Une troisième interrogation porte sur le fait qu’une ressource soit transportable ou non. Si l’on exporte du pétrole partout dans le monde, c’est parce que sa valeur économique dépasse le coût de son transport. Ce qui n’est pas le cas de l’eau : sa répartition est extrêmement inégale, des prélèvements massifs impliquent d’énormes contraintes économiques et physiques, l’approvisionnement à grands volumes sur de longues distances revient extrêmement cher. Et lorsque les ressources renouvelables en eau ne suffisent plus aux besoins d’une région, les solutions ne sont pas nombreuses : économiser l’eau, recourir à des technologies d’approvisionnement fort coûteuses, puiser dans des nappes fossiles jusqu’à les tarir ou … migrer là où l’eau est disponible. On l’aura compris : c’est au plan régional et local que s’exercent les contraintes sur l’eau et qu’il faut les résoudre.
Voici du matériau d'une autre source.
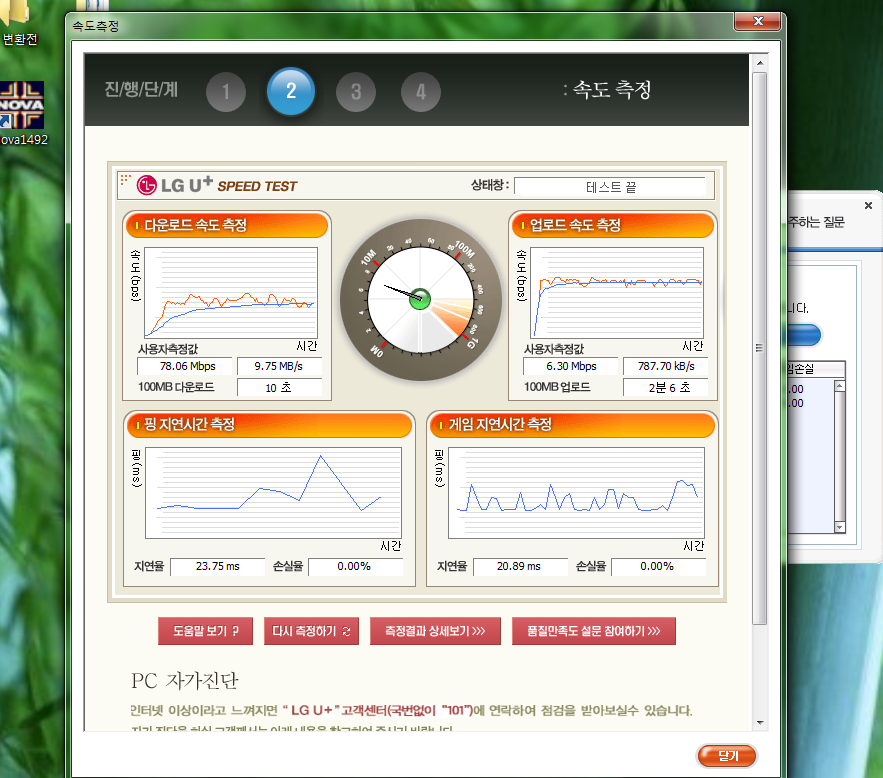Click step 4 circle in progress bar
883x778 pixels.
coord(421,93)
Un dernier constat porte sur les produits de substitution. Là encore, pas de comparaison possible avec le pétrole puisque l’eau douce est absolument et définitivement irremplaçable. La baisse de production du pétrole et l’augmentation de son prix sont autant d’incitations à développer des énergies alternatives et renouvelables. S’agissant de l’eau, on peut certes améliorer sa gestion, freiner son gaspillage et augmenter sa productivité grâce à de nouvelles technologies ; on peut aussi dans certains cas renoncer tout à fait à l’eau (entre autres pour l’évacuation des déchets humains). Mais elle reste la seule ressource capable de répondre à certains besoins essentiels et vitaux. On peut se passer d’un produit lorsque le coût d’un autre, à performances égales, devient compétitif. L’eau, elle, n’a pas d’autre concurrent qu’elle-même. La seule limite (pour l’eau de dessalement par exemple) est le prix - économique, social, environnemental - que l’on est prêt à payer pour se la procurer.
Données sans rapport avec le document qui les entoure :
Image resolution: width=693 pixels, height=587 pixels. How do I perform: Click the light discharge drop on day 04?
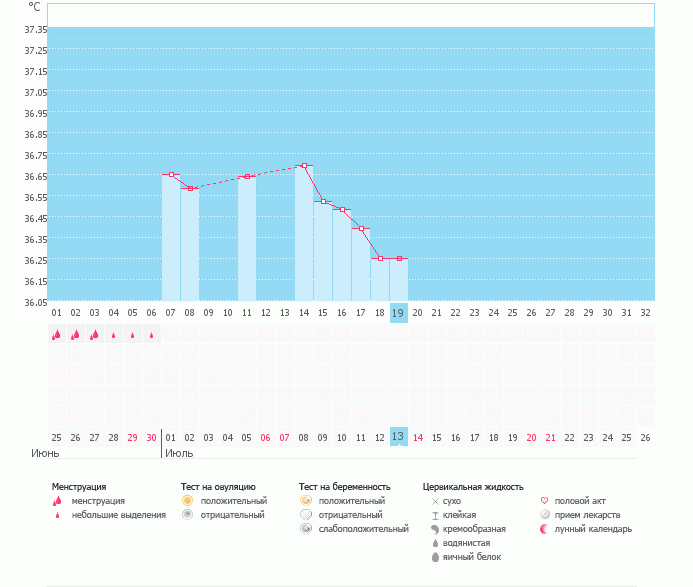click(113, 336)
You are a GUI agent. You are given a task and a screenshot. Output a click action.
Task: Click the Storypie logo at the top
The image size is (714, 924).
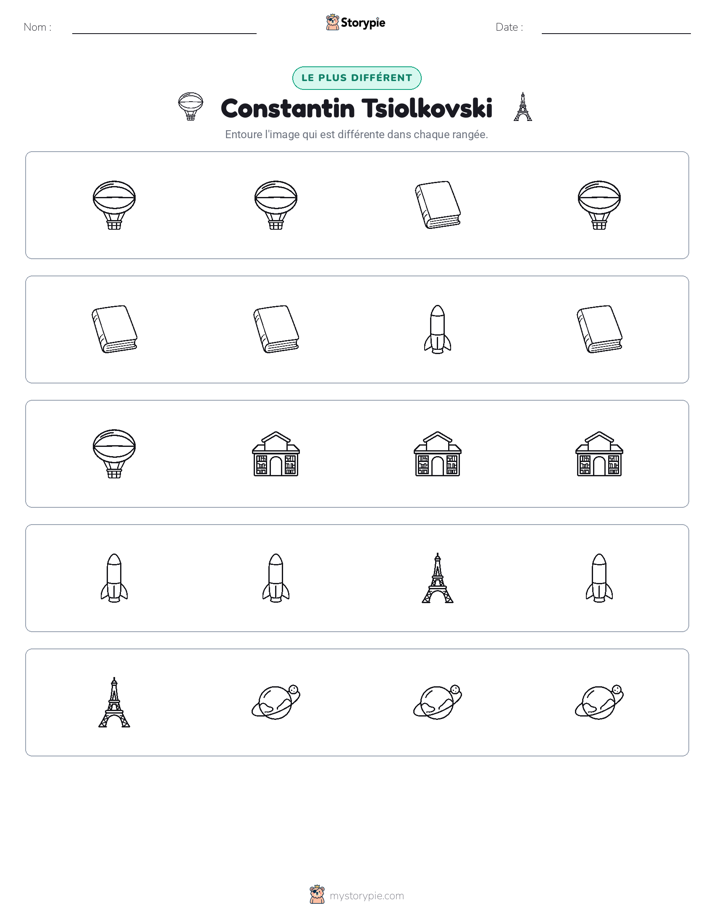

Au terme de ses réflexions, Peter Gleick avance la notion de ’pic écologique’ de l’eau. Il faut bien se rendre compte, en effet, que l’eau ne sert pas seulement à satisfaire des besoins humains, mais qu’elle est aussi un principe vital pour toute la nature. Si les usages humains de l’eau augmentent, les écosystèmes en recevront moins et ne pourront plus jouer leur rôle absolument essentiel dans le cycle hydrologique. Et il arrive un moment où les prélèvements sont tels qu’ils causent davantage de dégâts environnementaux, parfois irréversibles (5), qu’ils ne génèrent de bénéfices économiques. Le ’pic écologique’ se situerait donc là où s’équilibrent les usages humains de l’eau et sa capacité de service naturel.
Pour Peter Gleick, il paraît évident que la comparaison avec le ‘pic de production’ du pétrole signifie aussi la fin de l’eau bon marché et d’accès facile. Le temps est venu de changer de paradigme et d’utiliser l’eau d’une façon plus intelligente, c’est-à-dire de mieux gérer les besoins des usagers et cesser de croire qu’il suffit de multiplier les forages et les barrages. Prendre conscience des vraies valeurs de l’eau mène forcément à des choix différents de ceux que l’on a toujours considérés comme allant de soi.
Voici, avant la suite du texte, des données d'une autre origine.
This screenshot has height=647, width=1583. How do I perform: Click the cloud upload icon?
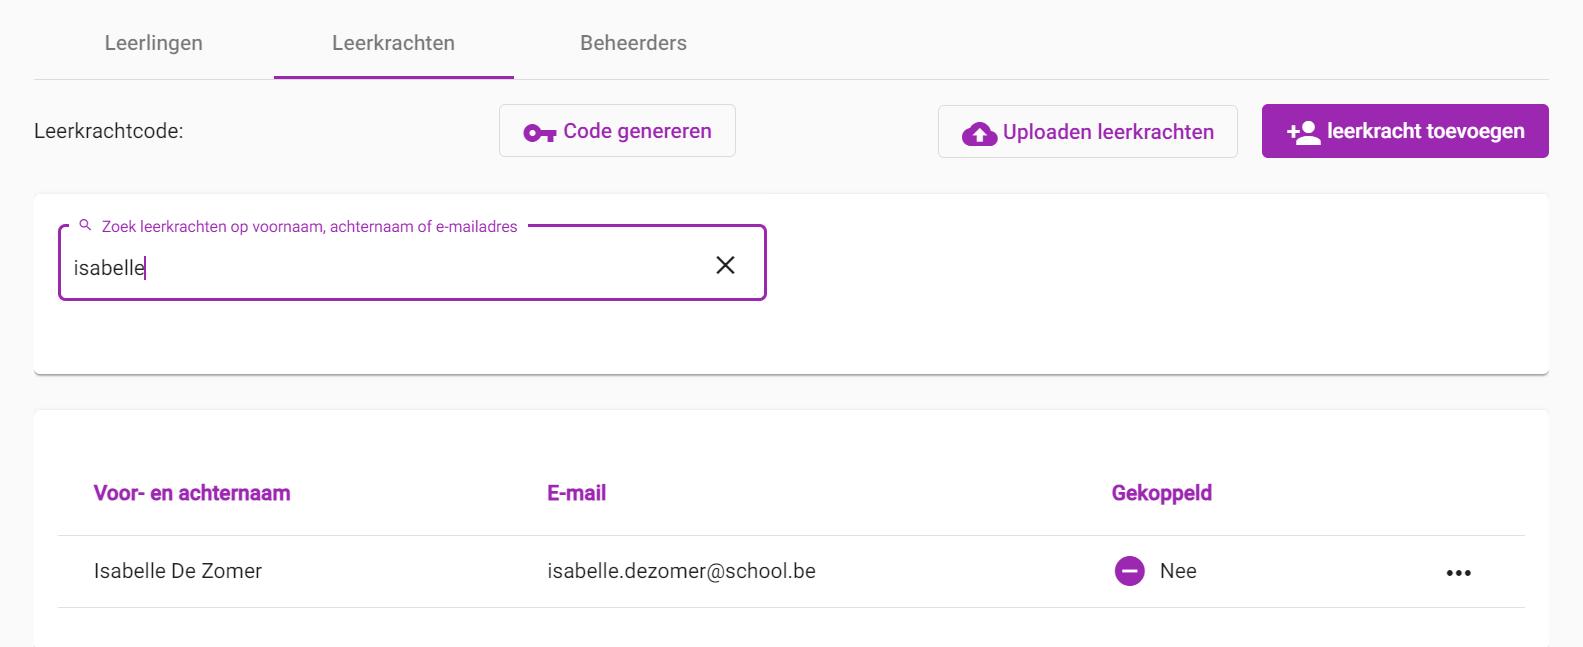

De tout cela, on peut déduire aussi qu’il vaudrait mieux bannir ‘l’or bleu’ de son vocabulaire. L’image renvoie certes à un bien extrêmement précieux. Mais par sa référence implicite à l’or noir, elle induit trop d’ambigüités et d’idées fausses. Laissons donc cette formule à ceux qui font de l’eau une marchandise et un moyen de profits. Comme l’or noir aux rois du pétrole. Et l’or blanc aux "maquereaux des cimes blanches", comme disait Chappaz.